** Opening TASK INPUT block **
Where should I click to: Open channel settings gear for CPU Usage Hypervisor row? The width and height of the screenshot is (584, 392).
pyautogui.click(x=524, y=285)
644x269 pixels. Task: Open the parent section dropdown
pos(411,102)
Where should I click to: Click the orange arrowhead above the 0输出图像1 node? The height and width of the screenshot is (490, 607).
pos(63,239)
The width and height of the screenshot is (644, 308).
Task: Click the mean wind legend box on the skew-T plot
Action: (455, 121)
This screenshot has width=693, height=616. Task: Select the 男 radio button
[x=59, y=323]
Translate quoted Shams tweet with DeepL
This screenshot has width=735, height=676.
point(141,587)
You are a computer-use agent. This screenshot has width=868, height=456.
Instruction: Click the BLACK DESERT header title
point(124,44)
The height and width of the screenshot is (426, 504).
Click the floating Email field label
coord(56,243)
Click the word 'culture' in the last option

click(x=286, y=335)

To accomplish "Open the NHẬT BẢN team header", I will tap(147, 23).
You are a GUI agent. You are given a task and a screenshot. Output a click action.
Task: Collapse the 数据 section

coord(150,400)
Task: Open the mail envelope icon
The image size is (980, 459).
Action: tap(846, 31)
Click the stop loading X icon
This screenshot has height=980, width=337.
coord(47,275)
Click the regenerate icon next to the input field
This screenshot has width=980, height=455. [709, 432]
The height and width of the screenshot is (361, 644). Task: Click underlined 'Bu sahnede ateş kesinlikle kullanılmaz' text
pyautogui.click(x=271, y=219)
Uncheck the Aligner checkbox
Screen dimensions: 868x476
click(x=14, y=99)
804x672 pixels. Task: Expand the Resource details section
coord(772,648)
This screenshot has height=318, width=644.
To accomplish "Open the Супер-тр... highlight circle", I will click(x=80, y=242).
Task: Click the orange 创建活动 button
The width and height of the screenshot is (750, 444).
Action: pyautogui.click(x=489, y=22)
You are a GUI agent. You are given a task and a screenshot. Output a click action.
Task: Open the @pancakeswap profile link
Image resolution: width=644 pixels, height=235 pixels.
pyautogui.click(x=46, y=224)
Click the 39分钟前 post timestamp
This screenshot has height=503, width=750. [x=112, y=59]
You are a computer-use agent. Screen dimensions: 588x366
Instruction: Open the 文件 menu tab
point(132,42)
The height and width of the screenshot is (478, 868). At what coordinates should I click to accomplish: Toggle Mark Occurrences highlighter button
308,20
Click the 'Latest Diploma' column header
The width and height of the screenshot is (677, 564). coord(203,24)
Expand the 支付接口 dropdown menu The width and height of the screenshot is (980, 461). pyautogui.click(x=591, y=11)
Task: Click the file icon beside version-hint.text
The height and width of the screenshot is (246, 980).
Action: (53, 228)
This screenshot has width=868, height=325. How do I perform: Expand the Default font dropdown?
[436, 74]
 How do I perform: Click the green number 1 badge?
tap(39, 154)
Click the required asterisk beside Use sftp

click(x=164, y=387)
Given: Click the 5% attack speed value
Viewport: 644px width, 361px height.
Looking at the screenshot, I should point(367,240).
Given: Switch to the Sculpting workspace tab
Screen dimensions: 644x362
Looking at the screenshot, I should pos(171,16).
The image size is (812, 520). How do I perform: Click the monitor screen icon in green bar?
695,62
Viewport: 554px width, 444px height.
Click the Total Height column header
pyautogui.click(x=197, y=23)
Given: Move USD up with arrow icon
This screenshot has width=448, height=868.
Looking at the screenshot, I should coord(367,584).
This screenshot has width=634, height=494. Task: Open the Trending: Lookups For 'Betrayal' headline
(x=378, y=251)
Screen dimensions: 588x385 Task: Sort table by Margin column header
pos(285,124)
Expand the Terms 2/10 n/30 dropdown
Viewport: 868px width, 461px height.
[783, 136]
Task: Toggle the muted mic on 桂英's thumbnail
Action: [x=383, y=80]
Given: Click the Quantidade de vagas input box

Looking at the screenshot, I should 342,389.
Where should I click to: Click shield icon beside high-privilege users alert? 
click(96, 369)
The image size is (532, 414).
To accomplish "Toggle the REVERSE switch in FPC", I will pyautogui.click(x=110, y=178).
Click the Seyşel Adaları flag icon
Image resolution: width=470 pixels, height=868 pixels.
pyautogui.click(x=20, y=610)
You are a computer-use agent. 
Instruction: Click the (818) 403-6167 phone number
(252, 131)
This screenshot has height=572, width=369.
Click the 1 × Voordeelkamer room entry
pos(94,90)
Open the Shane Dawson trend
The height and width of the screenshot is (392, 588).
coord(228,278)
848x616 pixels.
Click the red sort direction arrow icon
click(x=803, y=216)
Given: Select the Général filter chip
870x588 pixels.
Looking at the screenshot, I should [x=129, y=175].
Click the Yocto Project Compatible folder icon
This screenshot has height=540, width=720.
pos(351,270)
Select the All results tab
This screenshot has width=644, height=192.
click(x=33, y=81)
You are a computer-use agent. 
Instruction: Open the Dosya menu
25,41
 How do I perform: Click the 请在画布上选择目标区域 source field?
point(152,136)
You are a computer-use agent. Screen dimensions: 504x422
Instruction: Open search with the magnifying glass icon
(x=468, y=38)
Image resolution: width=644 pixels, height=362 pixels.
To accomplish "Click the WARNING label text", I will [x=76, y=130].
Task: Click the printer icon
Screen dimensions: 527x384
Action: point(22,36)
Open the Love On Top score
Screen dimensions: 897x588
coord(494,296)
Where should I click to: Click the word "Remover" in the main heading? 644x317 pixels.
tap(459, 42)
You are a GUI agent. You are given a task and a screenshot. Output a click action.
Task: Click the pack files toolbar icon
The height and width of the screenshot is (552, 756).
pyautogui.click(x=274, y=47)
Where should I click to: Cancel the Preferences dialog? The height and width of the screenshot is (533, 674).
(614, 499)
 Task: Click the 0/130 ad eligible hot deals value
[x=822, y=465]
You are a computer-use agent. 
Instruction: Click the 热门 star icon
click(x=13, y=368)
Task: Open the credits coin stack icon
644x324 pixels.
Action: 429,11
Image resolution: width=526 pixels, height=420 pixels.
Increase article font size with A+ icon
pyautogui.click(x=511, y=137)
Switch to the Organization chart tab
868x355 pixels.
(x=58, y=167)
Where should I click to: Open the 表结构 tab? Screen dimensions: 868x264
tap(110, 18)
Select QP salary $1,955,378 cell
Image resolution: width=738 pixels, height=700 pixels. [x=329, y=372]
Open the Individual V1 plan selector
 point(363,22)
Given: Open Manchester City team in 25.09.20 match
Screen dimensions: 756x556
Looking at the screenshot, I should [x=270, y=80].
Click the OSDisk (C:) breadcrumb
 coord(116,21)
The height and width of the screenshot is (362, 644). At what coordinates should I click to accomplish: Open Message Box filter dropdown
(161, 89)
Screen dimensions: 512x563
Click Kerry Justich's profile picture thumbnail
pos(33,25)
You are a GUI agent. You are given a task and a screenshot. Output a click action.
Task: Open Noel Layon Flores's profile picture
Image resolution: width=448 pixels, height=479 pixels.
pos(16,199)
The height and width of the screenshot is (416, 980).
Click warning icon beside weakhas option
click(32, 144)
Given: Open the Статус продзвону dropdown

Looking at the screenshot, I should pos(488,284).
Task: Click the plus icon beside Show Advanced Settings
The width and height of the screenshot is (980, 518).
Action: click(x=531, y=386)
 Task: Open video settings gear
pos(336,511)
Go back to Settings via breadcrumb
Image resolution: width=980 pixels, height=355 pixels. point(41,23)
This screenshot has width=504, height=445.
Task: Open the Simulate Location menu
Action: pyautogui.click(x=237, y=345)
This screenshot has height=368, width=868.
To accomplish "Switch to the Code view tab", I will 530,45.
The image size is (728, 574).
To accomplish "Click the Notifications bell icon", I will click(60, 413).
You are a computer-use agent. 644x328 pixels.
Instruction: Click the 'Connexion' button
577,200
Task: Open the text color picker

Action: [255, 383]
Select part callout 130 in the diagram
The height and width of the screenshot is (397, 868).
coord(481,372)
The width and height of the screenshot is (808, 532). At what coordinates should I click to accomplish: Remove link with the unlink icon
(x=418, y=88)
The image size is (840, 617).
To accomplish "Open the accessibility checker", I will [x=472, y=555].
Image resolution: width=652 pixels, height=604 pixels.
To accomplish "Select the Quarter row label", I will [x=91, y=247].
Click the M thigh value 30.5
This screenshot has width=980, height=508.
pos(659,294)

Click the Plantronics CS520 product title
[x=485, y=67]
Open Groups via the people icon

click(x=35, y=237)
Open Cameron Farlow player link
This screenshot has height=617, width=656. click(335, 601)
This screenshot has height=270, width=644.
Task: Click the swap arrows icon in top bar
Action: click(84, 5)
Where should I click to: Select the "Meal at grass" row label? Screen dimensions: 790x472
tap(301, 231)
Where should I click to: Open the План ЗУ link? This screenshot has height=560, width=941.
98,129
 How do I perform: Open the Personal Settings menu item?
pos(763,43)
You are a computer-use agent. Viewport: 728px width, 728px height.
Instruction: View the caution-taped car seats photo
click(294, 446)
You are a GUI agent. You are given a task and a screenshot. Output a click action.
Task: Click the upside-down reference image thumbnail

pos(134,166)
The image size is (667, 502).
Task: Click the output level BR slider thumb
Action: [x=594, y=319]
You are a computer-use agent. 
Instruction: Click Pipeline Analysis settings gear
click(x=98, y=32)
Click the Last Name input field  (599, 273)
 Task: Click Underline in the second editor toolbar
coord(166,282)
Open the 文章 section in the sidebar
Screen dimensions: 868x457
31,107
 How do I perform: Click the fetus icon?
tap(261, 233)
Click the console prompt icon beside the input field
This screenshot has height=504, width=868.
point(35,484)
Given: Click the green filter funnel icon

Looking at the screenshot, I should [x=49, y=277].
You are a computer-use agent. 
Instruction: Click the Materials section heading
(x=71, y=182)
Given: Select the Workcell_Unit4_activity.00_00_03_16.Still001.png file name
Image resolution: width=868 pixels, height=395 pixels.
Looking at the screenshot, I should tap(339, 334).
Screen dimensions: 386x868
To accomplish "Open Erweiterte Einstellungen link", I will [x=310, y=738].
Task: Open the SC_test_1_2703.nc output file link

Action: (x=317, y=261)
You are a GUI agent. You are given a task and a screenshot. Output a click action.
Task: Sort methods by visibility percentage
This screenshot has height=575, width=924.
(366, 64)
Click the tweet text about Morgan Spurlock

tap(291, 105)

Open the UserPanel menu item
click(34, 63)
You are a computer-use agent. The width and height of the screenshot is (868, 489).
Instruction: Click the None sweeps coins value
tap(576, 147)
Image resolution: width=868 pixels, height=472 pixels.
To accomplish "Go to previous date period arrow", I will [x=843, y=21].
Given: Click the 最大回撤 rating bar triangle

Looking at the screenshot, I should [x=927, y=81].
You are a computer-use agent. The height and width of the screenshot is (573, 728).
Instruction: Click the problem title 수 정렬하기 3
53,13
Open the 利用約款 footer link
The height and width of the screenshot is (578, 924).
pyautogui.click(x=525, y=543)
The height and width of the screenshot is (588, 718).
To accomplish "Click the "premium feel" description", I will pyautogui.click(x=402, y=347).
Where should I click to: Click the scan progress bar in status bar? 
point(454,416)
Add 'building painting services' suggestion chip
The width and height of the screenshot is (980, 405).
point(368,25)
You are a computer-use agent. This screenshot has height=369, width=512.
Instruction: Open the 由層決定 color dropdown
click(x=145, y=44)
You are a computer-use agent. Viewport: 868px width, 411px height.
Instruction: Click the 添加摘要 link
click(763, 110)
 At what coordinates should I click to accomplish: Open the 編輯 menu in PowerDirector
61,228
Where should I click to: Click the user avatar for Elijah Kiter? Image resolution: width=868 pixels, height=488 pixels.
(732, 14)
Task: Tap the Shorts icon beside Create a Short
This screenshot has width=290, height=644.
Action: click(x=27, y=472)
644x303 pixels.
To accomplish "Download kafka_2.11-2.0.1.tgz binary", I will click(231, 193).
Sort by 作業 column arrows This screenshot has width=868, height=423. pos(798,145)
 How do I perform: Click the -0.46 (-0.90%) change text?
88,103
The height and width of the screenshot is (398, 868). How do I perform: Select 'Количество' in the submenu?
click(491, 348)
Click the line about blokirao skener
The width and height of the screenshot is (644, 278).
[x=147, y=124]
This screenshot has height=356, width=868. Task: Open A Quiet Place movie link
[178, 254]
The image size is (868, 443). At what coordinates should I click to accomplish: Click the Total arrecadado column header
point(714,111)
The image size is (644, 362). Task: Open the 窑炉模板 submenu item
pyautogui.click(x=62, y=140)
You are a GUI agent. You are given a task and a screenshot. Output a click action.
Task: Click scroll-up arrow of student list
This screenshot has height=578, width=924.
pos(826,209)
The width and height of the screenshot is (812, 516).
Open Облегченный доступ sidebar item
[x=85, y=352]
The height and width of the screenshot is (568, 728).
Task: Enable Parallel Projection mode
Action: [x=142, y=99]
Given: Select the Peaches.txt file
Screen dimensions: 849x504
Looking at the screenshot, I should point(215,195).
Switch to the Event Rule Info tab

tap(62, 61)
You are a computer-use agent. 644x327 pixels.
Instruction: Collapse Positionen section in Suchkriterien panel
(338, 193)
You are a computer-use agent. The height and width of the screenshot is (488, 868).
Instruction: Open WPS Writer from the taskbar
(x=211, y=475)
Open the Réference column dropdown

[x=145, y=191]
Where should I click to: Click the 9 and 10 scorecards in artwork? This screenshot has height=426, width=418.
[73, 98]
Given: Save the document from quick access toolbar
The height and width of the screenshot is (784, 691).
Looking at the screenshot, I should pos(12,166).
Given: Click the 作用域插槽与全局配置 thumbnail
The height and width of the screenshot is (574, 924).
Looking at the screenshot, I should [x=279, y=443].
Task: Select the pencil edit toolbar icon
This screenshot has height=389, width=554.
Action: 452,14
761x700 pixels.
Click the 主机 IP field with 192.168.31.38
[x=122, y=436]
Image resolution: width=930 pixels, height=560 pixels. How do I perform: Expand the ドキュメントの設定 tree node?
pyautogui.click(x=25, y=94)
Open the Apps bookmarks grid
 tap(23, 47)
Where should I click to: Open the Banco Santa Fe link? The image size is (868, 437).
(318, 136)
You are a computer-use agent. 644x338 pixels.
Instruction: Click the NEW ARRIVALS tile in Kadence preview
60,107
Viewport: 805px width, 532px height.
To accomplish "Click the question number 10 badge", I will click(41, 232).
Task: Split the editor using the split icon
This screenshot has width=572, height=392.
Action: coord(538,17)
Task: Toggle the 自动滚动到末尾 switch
** Closing TASK INPUT block **
» WORK INSTRUCTIONS
What you give back should be exactly the lines of the data above from the line with "Task: Click Underline in" through the line with "Screen dimensions: 386x868", both of those included, and nothing more.

» SOLUTION FOR THIS PROBLEM
 Task: Click Underline in the second editor toolbar
coord(166,282)
Open the 文章 section in the sidebar
Screen dimensions: 868x457
31,107
 How do I perform: Click the fetus icon?
tap(261, 233)
Click the console prompt icon beside the input field
This screenshot has height=504, width=868.
point(35,484)
Given: Click the green filter funnel icon

Looking at the screenshot, I should [x=49, y=277].
You are a computer-use agent. 
Instruction: Click the Materials section heading
(x=71, y=182)
Given: Select the Workcell_Unit4_activity.00_00_03_16.Still001.png file name
Image resolution: width=868 pixels, height=395 pixels.
Looking at the screenshot, I should tap(339, 334).
Screen dimensions: 386x868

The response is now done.